▼
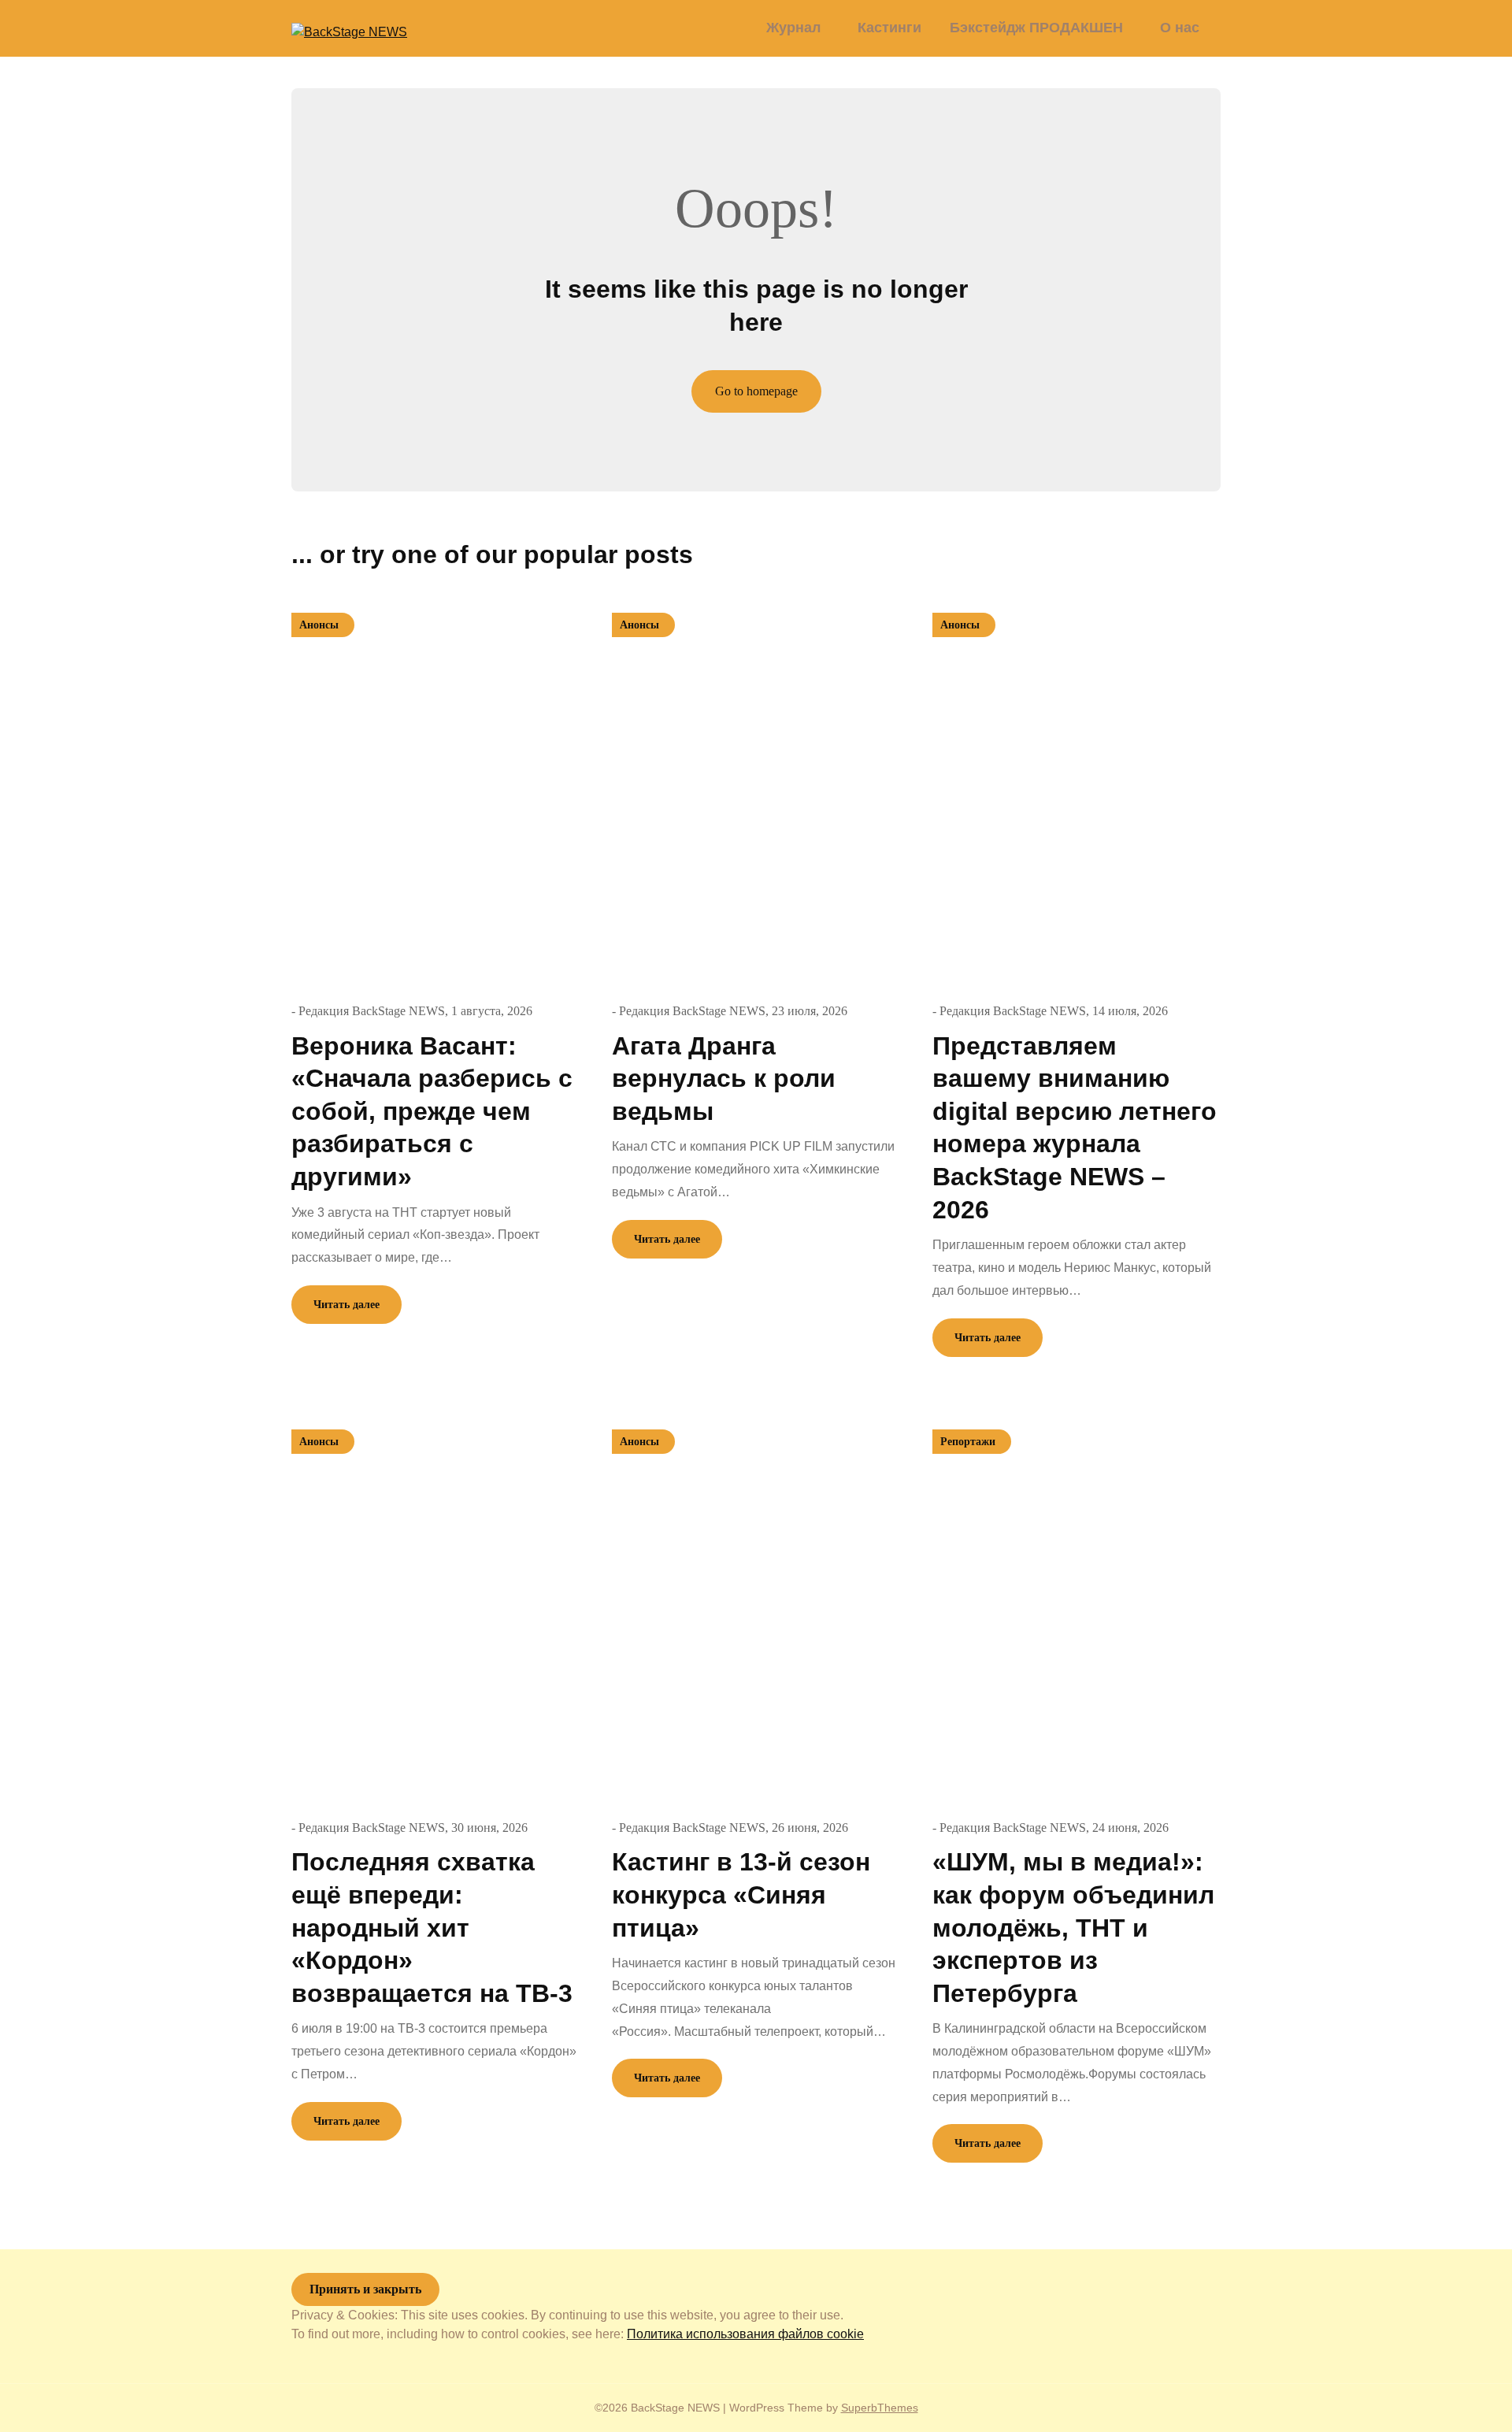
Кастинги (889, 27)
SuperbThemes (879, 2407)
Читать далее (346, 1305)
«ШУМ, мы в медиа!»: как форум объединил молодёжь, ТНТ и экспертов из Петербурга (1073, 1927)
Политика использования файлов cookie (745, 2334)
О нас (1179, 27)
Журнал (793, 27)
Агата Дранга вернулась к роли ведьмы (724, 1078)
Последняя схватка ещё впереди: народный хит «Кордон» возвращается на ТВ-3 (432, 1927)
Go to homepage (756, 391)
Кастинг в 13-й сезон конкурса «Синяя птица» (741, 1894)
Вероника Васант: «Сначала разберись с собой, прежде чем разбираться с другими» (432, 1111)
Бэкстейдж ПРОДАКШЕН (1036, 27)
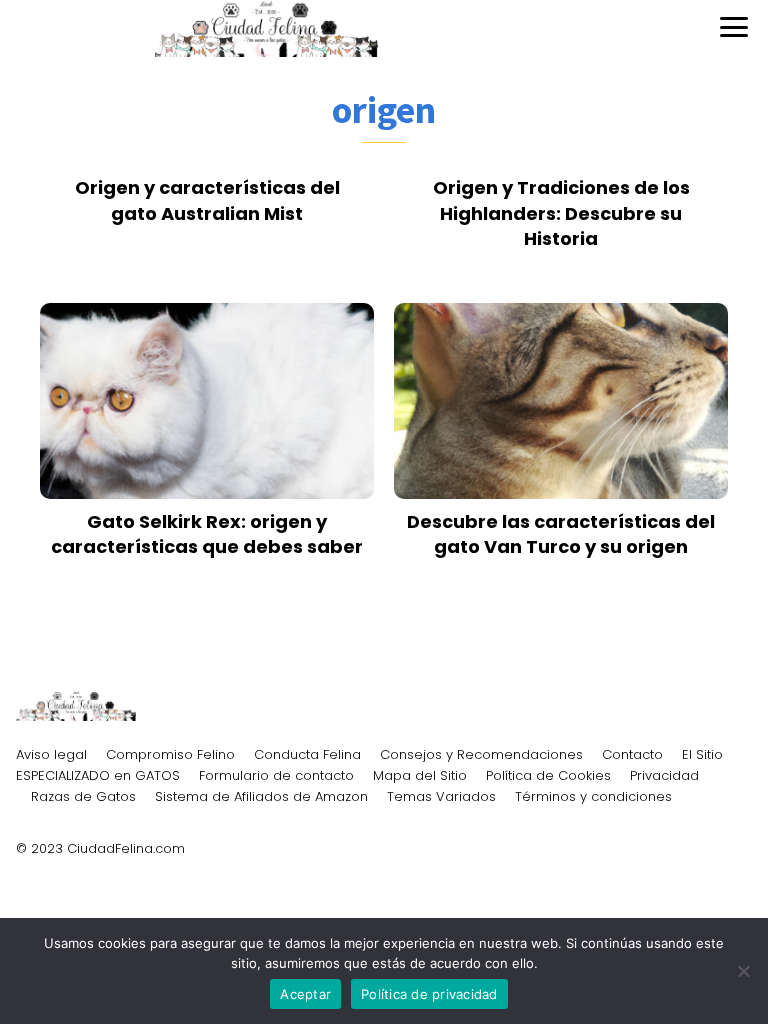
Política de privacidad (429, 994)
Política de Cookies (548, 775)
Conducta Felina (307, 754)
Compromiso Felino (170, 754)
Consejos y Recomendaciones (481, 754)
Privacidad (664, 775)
▲
▶ **Brief**:
The expected answer is the lines from the one containing "Compromiso Felino (170, 754)" through the end of the material, reproduced exactly with both ends kept.

▶ **Result**:
Compromiso Felino (170, 754)
Consejos y Recomendaciones (481, 754)
Privacidad (664, 775)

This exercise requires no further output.